- Exercise aim:
Copy each of the items below word for word, with every character kept the same.

- Records supplied:
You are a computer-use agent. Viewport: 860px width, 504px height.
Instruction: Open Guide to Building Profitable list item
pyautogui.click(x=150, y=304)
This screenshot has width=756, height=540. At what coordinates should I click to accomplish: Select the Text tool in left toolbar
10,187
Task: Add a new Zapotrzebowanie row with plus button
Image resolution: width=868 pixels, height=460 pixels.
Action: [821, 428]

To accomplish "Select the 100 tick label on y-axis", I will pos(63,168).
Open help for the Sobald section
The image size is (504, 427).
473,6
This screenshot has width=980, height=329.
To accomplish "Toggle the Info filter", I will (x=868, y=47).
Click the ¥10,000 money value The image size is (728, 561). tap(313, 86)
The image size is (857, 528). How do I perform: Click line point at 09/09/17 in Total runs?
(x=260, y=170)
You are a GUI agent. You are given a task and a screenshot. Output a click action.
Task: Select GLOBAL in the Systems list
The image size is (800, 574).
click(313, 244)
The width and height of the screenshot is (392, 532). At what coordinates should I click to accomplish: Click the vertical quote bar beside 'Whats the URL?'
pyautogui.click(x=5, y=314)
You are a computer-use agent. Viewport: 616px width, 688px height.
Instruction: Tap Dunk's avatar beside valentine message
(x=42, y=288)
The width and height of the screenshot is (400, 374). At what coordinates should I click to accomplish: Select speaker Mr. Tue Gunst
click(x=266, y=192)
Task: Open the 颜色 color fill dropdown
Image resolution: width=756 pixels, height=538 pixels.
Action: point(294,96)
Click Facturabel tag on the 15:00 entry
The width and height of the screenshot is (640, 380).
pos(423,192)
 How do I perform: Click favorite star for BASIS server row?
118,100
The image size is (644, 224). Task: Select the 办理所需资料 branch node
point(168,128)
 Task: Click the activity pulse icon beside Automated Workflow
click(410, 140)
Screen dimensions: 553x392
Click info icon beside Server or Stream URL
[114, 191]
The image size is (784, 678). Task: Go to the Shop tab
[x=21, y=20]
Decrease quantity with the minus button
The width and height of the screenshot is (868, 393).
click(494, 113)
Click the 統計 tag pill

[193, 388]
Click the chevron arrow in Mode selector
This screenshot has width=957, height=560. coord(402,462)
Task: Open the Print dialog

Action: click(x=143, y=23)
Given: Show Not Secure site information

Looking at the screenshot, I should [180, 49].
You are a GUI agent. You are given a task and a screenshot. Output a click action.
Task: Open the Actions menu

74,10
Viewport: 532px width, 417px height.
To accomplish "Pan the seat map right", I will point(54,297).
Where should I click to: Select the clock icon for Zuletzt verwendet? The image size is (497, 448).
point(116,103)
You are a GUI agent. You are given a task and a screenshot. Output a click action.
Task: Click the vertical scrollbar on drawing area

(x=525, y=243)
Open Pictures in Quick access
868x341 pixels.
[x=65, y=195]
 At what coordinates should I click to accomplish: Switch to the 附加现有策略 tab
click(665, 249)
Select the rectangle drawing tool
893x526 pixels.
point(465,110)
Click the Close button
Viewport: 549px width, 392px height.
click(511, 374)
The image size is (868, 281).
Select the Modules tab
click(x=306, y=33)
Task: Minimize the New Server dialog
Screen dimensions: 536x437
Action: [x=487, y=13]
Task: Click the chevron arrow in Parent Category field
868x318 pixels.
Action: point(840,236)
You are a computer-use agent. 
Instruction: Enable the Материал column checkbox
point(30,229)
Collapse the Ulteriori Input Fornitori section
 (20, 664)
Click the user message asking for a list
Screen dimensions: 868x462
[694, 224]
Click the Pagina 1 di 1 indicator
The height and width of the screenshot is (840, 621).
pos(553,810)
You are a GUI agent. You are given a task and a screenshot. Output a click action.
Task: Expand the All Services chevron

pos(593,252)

- Result of this task:
You are a computer-use agent. Viewport: 860px width, 504px height.
Instruction: Open Guide to Building Profitable list item
pyautogui.click(x=150, y=304)
This screenshot has width=756, height=540. At what coordinates should I click to accomplish: Select the Text tool in left toolbar
10,187
Task: Add a new Zapotrzebowanie row with plus button
Image resolution: width=868 pixels, height=460 pixels.
Action: [821, 428]

To accomplish "Select the 100 tick label on y-axis", I will pos(63,168).
Open help for the Sobald section
The image size is (504, 427).
473,6
This screenshot has width=980, height=329.
To accomplish "Toggle the Info filter", I will (x=868, y=47).
Click the ¥10,000 money value The image size is (728, 561). tap(313, 86)
The image size is (857, 528). How do I perform: Click line point at 09/09/17 in Total runs?
(x=260, y=170)
You are a GUI agent. You are given a task and a screenshot. Output a click action.
Task: Select GLOBAL in the Systems list
The image size is (800, 574).
click(313, 244)
The width and height of the screenshot is (392, 532). At what coordinates should I click to accomplish: Click the vertical quote bar beside 'Whats the URL?'
pyautogui.click(x=5, y=314)
You are a computer-use agent. Viewport: 616px width, 688px height.
Instruction: Tap Dunk's avatar beside valentine message
(x=42, y=288)
The width and height of the screenshot is (400, 374). At what coordinates should I click to accomplish: Select speaker Mr. Tue Gunst
click(x=266, y=192)
Task: Open the 颜色 color fill dropdown
Image resolution: width=756 pixels, height=538 pixels.
Action: point(294,96)
Click Facturabel tag on the 15:00 entry
The width and height of the screenshot is (640, 380).
pos(423,192)
 How do I perform: Click favorite star for BASIS server row?
118,100
The image size is (644, 224). Task: Select the 办理所需资料 branch node
point(168,128)
 Task: Click the activity pulse icon beside Automated Workflow
click(410, 140)
Screen dimensions: 553x392
Click info icon beside Server or Stream URL
[114, 191]
The image size is (784, 678). Task: Go to the Shop tab
[x=21, y=20]
Decrease quantity with the minus button
The width and height of the screenshot is (868, 393).
click(494, 113)
Click the 統計 tag pill

[193, 388]
Click the chevron arrow in Mode selector
This screenshot has width=957, height=560. coord(402,462)
Task: Open the Print dialog

Action: click(x=143, y=23)
Given: Show Not Secure site information

Looking at the screenshot, I should [180, 49].
You are a GUI agent. You are given a task and a screenshot. Output a click action.
Task: Open the Actions menu

74,10
Viewport: 532px width, 417px height.
To accomplish "Pan the seat map right", I will point(54,297).
Where should I click to: Select the clock icon for Zuletzt verwendet? The image size is (497, 448).
point(116,103)
You are a GUI agent. You are given a task and a screenshot. Output a click action.
Task: Click the vertical scrollbar on drawing area

(x=525, y=243)
Open Pictures in Quick access
868x341 pixels.
[x=65, y=195]
 At what coordinates should I click to accomplish: Switch to the 附加现有策略 tab
click(665, 249)
Select the rectangle drawing tool
893x526 pixels.
point(465,110)
Click the Close button
Viewport: 549px width, 392px height.
click(511, 374)
The image size is (868, 281).
Select the Modules tab
click(x=306, y=33)
Task: Minimize the New Server dialog
Screen dimensions: 536x437
Action: [x=487, y=13]
Task: Click the chevron arrow in Parent Category field
868x318 pixels.
Action: point(840,236)
You are a computer-use agent. 
Instruction: Enable the Материал column checkbox
point(30,229)
Collapse the Ulteriori Input Fornitori section
 (20, 664)
Click the user message asking for a list
Screen dimensions: 868x462
[694, 224]
Click the Pagina 1 di 1 indicator
The height and width of the screenshot is (840, 621).
pos(553,810)
You are a GUI agent. You are given a task and a screenshot. Output a click action.
Task: Expand the All Services chevron

pos(593,252)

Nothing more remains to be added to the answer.